If I could wake up seventy years from now, in 2090, I wonder how this will have changed our society. How will it change us to purchase the service hours that were once given by family members? How will it change us to be distant from our most intimate family? Computers connect us so quickly, but they also distance us from each other. Our work does not seem connected to others when we do it on a computer in a cubicle. Email is not personal contact. This technology profoundly changes our society if our primary social connection with our most intimate loved ones over the cell phone or on Facebook. Do I trust my hairdresser or my massage therapist with more of my life than my brother or my son? I see them face to face more frequently. Does this increase the isolation of those without resources to purchase “family”? As you walk through your day tomorrow, think about how many services you pay for; how many people help you in your life as part of our economy.

 What becomes of those who can’t pay? David Brooks in his Atlantic article, says,” The shift from bigger and interconnected extended families to smaller and detached nuclear families ultimately led to a familial system that liberates the rich and ravages the working-class and the poor.” Brooks also pinpoints the change around 1850 when most aging parents lived with their children. Only the wealthy can afford the support to keep that Ozzie and Harriett family going.

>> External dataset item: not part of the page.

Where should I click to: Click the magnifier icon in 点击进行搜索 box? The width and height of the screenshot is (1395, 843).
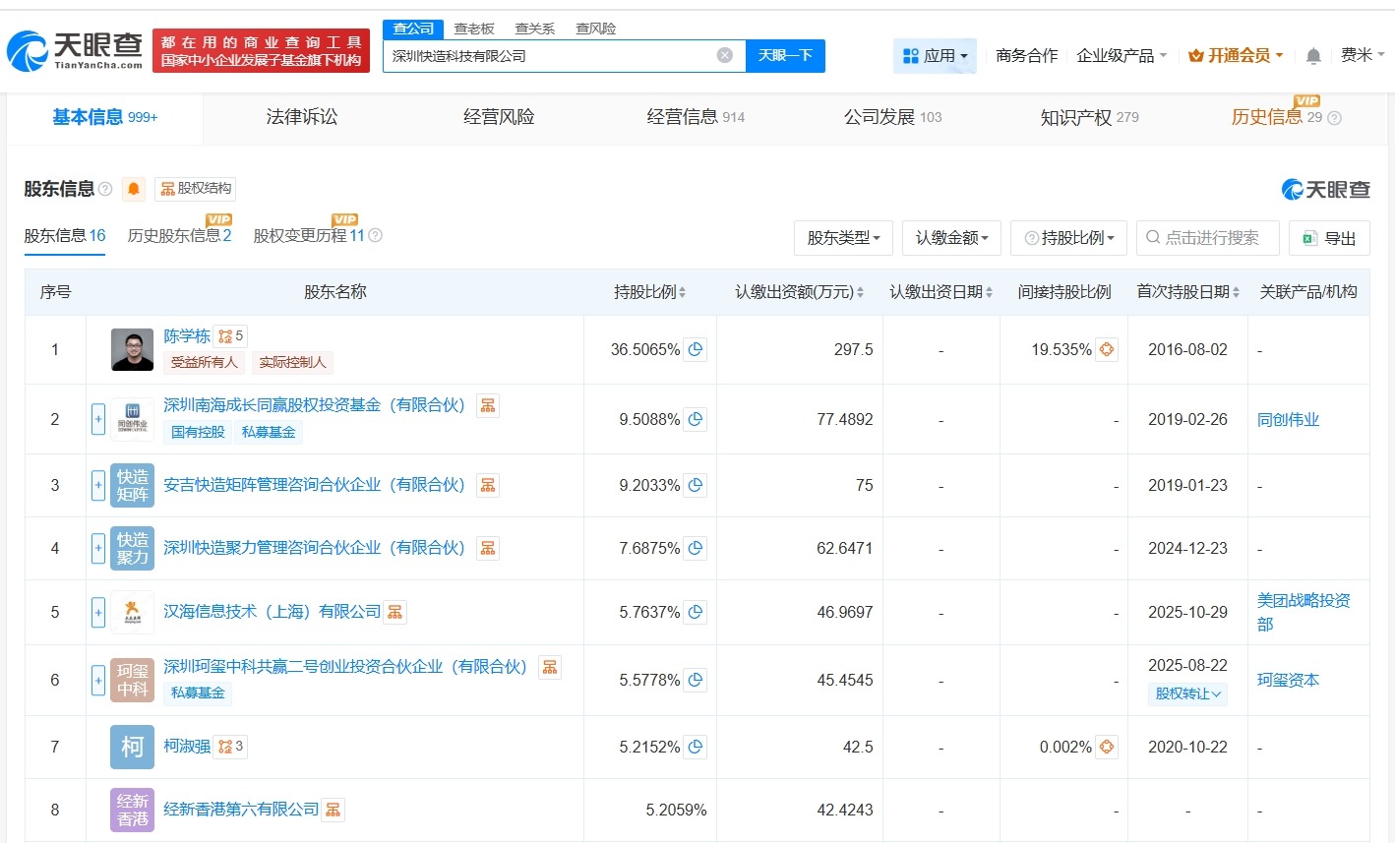coord(1151,237)
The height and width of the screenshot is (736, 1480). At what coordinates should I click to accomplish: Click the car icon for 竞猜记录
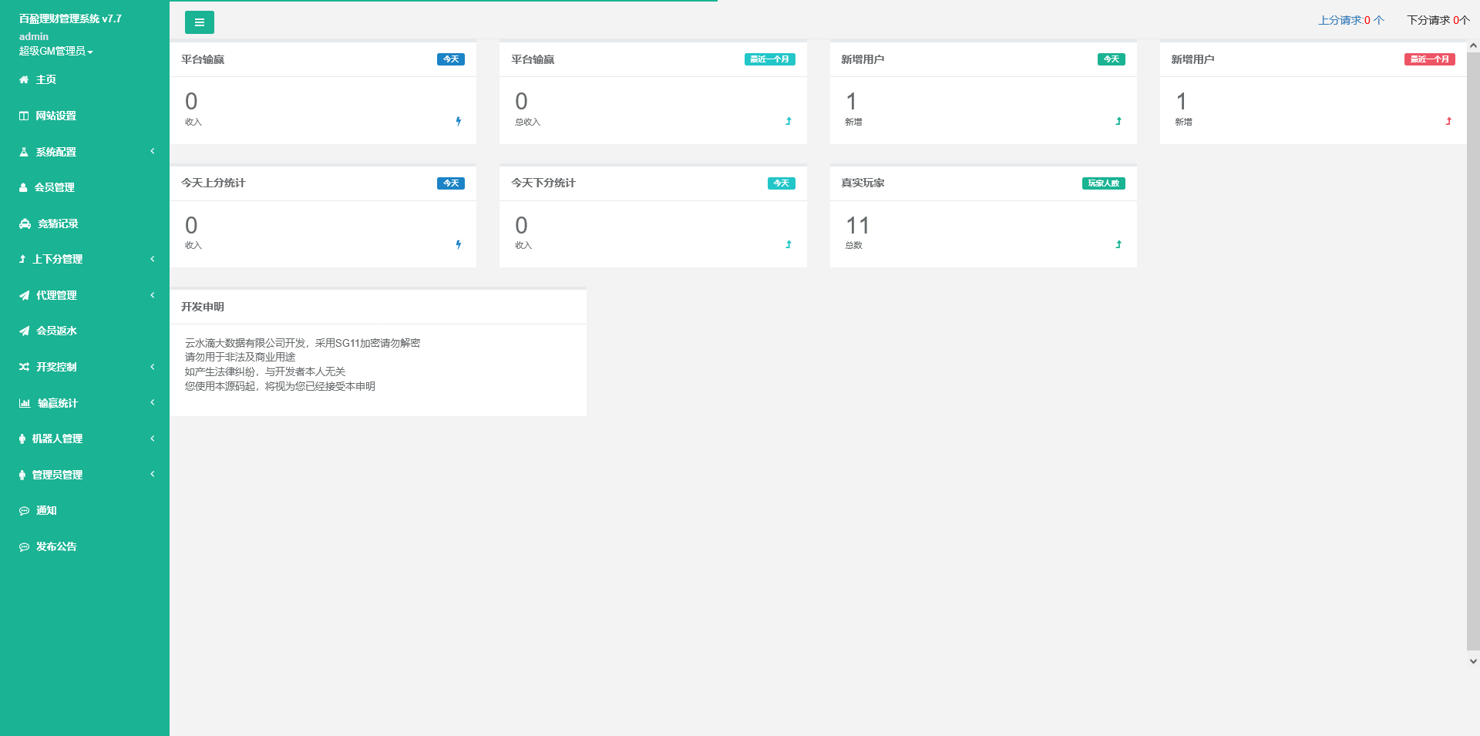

Those who can’t? Brooks points to the turn in the financial crash of 2008. Families of kin or not were forced to seek alliance of some sort to survive. If you no longer could live in a single-family home, that home became an extended family home. Perhaps some of the people were not related to you but some were. On the radio, I heard a talk show pundit sneering about the millennials who return home to live. “What do they do if Bernie doesn’t win? Just sit on the sofa and watch TV and eat chips?” These are adults, the largest portion of the workforce we have in this country and they do service work. They can’t afford to live in a single-family home like my mother and father could. The gap between what they earn and what they must have for that dream is insurmountable. Brooks suggests that we are returning to those extended families to provide the support we can not all buy. He uses the term from Daniel Burns, a political scientist at the University of Dallas, “forged families.” These families are forged in a furnace of burning loneliness and need.

So what will become of those who can’t pay for family? Some of the change can be accomplished socially, culturally as we change to accept different kinship bonds. My grandmother used to rent rooms to girls from the college physical education program long ago. She liked them because she said they never minded sharing a bed. Today they can marry and form a family. My neighbor acted as executor of her neighbor’s will because she had no family to do that for her.

But the larger question is political and economic. The increasing distance between the life of a wealthy family who can buy the services of family and the 99% who cannot will precipitate a crisis. Then politically, financially, the system that enforces the gap in economic equity must fail. At that time, I believe that those millennials and the Gen Z will make the change. They will not be on the couch no matter who wins or loses. Their forged families will endure; after all, who’s got your back?